→ **DIRECTIONS**:
**1)** In the excerpt on tire recycling, translate this sentence into Spanish: "The products of destructive distillation are recovered steel, carbon, and high-quality oil."
**2)** According to the excerpt on tire recycling, by when will Australia ban the export of waste tires?
**3)** From the excerpt on tire recycling, copy word for word the stretch from "Randall explained that" through "from old tyres.".
::: EXCERPT :::
The way I see it, we aren’t a recycling operation; we manufacture oil, and our raw material just happens to be a waste product.

Denis Randall, technical director, Green Distillation Technologies

Solving the waste tyre problem will therefore require clean, efficient, and commercially viable solutions.

GDT Recycling Plant

Green Distillation Technologies’ tyre recycling plant in Warren, Queensland Australia. Image: Green Distillation Technologies

Randall explained that their tyre recycling process was designed to be financially and technically suitable for developing countries. GDT uses a chemical process called destructive distillation to obtain usable products from old tyres.

“There are no emissions from the destructive distillation process—none whatsoever—because it’s completely contained. I’ve also designed the plant to run entirely on waste heat, although now, because we don’t have any waste heat nearby, we use a small amount of the oil we produce as our heat source,” said Randall. 

“It’s a very low temperature process,” chief operating officer Trevor Bayley added. “It was designed to be simple and accessible, even in countries without high technology.”

The products of destructive distillation are recovered steel, carbon, and high-quality oil. One study conducted by the Queensland Institute of Technology showed that GDT’s oil, when mixed with diesel, gave a fuel that reduced nitrogen oxide emissions by 30 per cent with no loss in engine performance.

Commercial possibilities and realities

Australia, which currently discards over 25 million used tyres every year, is a major exporter of waste tyres to India and Southeast Asia. Last year, Australia’s environment minister signed off on a timeline which will see the export of waste tyres banned by December 2021.
::: DATASET EXCERPT :::
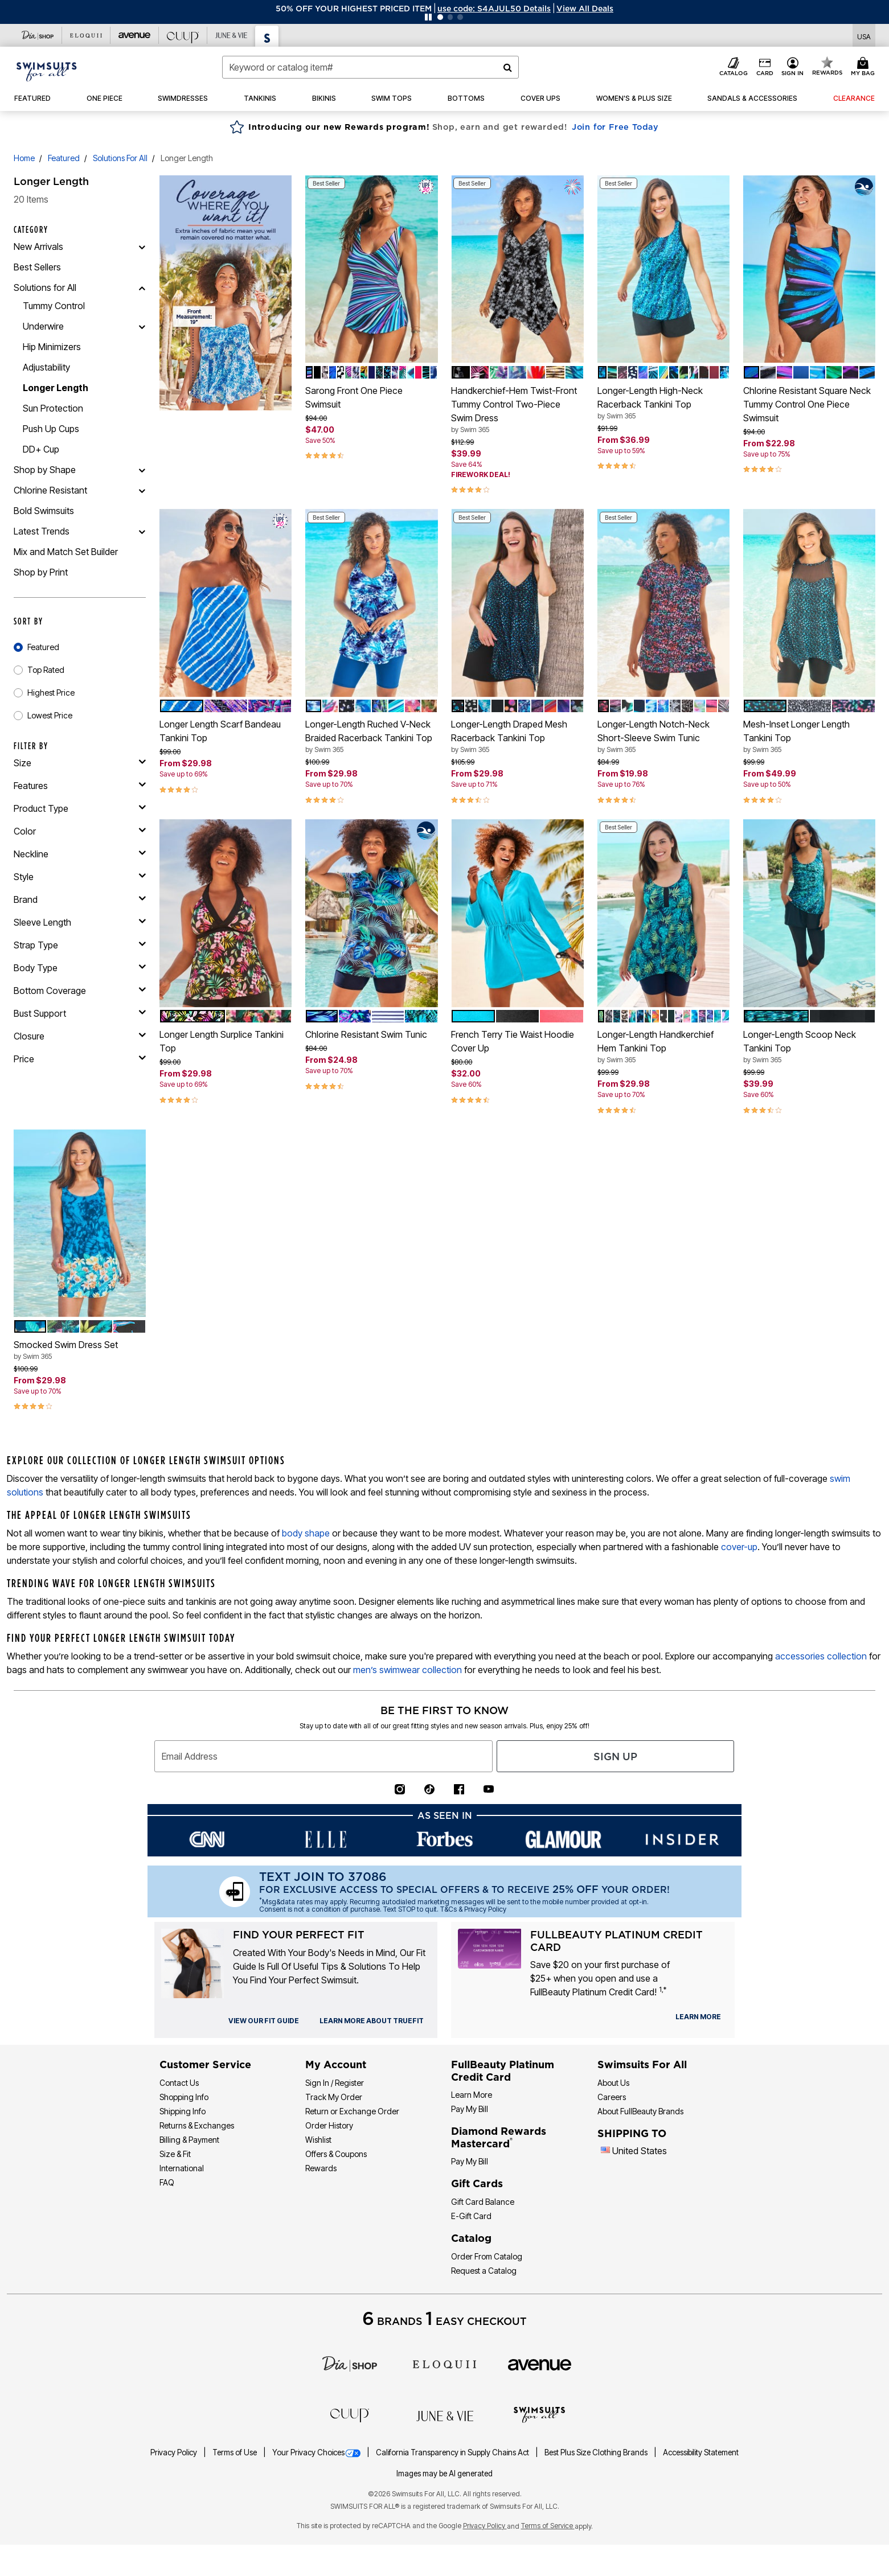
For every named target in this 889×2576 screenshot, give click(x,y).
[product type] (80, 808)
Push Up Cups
:::
→ **EXERCISE SOLUTIONS**:
**1)** Los productos de la destilación destructiva son acero recuperado, carbono y aceite de alta calidad.

**2)** By December 2021.

**3)**
Randall explained that their tyre recycling process was designed to be financially and technically suitable for developing countries. GDT uses a chemical process called destructive distillation to obtain usable products from old tyres.